How will I ever explain this experience? The people - trekkers, crew, villagers, the mountains, swamps, jungle - vegetation and sounds, the sunrises and sunsets, rain, storms, rivers, log bridges, food, smells… the list goes on.
It is all so unreal and with only a day and a half to go after today, I question where the time went. On one hand you look forward to each rest stop, lunch break or campsite and on the other you don’t want it to end, to go back to reality and ‘normal life’.
Today had intense downhills, steady uphills, swamps, mud, river crossings, mud, laughter, sweat, swimming in the river at lunch, walking to camp wet with no way of drying those clothes, nothing dries and at this stage the only clean things I had left were 3 pairs of socks.
The night on Brigade Hill was the first night I slept well in the tent, I won’t say I slept through as that would have been lying, but I slept the best of any night on Kokoda, and when we arrived in camp at New Nauro Village I found the team had put me in the shelter again - bless them!
Again this experience is so hard to describe, it’s not a holiday, it’s not easy, it’s not with any creature comforts, but it’s all worth it and I didn’t want it to end (note that 19 days later I still want to go back, so this is a good sign). I feel fitter than ever, I’ve learnt how to climb a hill at a steady pace - but I’m definitely not fast - I’ve detoxed from all normal foods and it’s now taken a couple of weeks to ‘retox’ so I feel I can eat normally.
As this day moved through, we walked down 700m and it was here that I let my concentration lapse and the track took me out… I went from careful steps down to lying on my back in the mud, moving my legs to make sure nothing hurt - thankfully I was all ok, as once we got to the bottom we were going up again for another 400m, before back down 400m (you see the pattern), it was on this downhill that we faced the infamous ‘Wall’, which I think was a lot easier to go down than to climb up, but we had done far harder on the track so far.

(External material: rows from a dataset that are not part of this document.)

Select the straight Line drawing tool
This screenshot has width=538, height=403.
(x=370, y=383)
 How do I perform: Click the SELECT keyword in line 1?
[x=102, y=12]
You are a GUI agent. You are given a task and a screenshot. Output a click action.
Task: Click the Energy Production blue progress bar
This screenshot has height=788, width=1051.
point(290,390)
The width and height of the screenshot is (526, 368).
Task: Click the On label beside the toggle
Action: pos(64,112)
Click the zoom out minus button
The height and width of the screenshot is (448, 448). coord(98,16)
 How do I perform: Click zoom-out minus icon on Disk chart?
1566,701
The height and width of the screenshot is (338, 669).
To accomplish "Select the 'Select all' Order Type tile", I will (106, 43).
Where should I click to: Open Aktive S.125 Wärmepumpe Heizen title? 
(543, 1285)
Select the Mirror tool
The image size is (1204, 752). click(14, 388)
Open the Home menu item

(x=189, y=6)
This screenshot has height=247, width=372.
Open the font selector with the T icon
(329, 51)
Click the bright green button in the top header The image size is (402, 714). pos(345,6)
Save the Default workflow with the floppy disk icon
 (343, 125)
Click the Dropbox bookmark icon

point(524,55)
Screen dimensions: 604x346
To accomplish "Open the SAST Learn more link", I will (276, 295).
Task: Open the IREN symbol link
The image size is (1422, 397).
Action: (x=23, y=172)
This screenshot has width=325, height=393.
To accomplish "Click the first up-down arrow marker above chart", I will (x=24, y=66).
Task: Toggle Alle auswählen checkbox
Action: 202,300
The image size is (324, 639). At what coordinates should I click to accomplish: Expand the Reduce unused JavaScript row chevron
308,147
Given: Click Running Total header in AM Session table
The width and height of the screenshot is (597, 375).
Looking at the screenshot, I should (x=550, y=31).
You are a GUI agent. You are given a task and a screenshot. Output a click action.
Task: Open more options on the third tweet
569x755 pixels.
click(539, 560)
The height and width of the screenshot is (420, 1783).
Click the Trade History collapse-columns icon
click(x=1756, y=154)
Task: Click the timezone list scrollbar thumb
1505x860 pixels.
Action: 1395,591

Post our lunchtime swim in the beautiful, but not aptly named, Brown River, the rain then came down as we headed off to walk through the swamp and it was here that we all learned our primary school gymnastics beam time came in handy, as we carefully manoeuvred ourselves across the maze of logs and magically no one fell in. As we were walking through one of the Porters turned and said something in Motu to Simeon and he laughed, turned to me and said “he said most people be quiet through the swamp, but not you, you keep chatting, smiling and laughing!”, so I took that as a compliment.
As we cruised up our last 300m climb for the day, we nearly saw a Bird of Paradise and this was high on my list to try and see, but once at the top we had a funny moment with Kanaeve taking off with Lisa’s backpack and running onto the village and even though it was a gnarly 300m we were all loving the view from the top.
At one point today Simeon and I were chatting and he said that he will miss me, which was so lovely and he had no doubt with only a day and a half to go that I would walk out. It made me realise that all of my training, the times Andy had me trudging the sled up and back, or when I was out climbing up and down the Golden Staircase, that these were all pivotal in my success and enjoyment of the trek. Had I had managed to lose more weight prior to going then, yes that would have made the uphills easier but that will continue to come and happen.
In my journal for this day I wrote ‘I don’t want this to end!’ about six times, so that really goes to show how much I was loving the experience.
Funny story to end on… I got to 40 without realising how pineapples grow! How did I never know this interesting fact, and how did I not get a photo of them growing.
This night I went to bed knowing it was my second last night in a tent, unpacking and repacking and that tomorrow would bring the nine false peaks and a it’s own challenges, but no challenge that I hadn’t already faced physically or mentally along the track.